Rayman 2 Revolution
Review by WishingTikal
"A wondrous platformer like no other"
I remember when I first played Rayman on Saturn; its colorful and imaginary worlds were mesmerising. Ubisoft managed to create an unique universe that was both captivating and dreamy. It was a tough and challenging 2D sidescroller, but one of the best. When Rayman 2 came out, it made the transition to 3D, but didn't lose any of its charm; it even outpassed the original. Taking a few elements from platformers like Banjo-Kazooie, it also retained the core and feel of its Saturn days, resulting in one of the most beloved platformer of its time.
For a game that was originally released in 1999, Rayman 2 still looks stunning. The beautiful and whimsical 3D worlds the game is made off seem right out of a dream. They kept that little touch from the 2D game, with detailed textures that appear almost hand-drawn. Although the game was already very good looking on Dreamcast, it looks even better on PS2, with added textures and background elements. The characters were re-modelled to today's standards and the color palette was toned down. As a result, the game doesn't look as gloomy as the original; instead it looks a lot more light and illusory, but it takes off a little something from the game; I personally preferred the darker look. Otherwise, it's still the same, so expect some sharp edges and thin paper walls that you can see right through when the camera bumps into them. Regardless, for a game that came out eight years ago, it's still gorgeous. Rayman's fascinating world sparks with creativity and that's what make it so appealing -- it's a artful masterpiece.
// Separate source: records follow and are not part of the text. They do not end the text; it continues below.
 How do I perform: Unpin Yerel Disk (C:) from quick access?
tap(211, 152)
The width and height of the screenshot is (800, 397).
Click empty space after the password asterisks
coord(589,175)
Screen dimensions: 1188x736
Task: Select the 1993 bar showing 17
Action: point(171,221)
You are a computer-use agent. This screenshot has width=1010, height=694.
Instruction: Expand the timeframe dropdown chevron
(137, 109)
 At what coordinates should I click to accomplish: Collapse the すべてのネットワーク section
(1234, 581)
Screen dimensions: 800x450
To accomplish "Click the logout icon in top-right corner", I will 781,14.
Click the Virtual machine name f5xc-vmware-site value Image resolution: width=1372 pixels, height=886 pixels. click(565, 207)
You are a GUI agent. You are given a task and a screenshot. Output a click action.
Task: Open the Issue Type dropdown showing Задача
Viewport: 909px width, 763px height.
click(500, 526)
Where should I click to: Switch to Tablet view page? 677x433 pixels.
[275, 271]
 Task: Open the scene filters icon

It's also still the same gameplay-wise. The order of the levels has been changed around a bit, some very small areas have been replaced, mini-games were added, but it's the exact same experience, renewed. The only major difference is the addition of the hub world. Originally, you would select levels from a list -- now you can walk around Rayman's world in three all new levels that connect all the different stages together. It adds a whole new depth to the game and makes it feel more full-fledged. The new levels were apparently made with the same graphical engine, so they don't look out of place. You can still notice a small difference with the original levels because it just looks so good, but it fits right in with the rest. The only real drawback with that version of the game are the frequent and lengthy loading times, and occasional slowdown that wasn't present in other versions.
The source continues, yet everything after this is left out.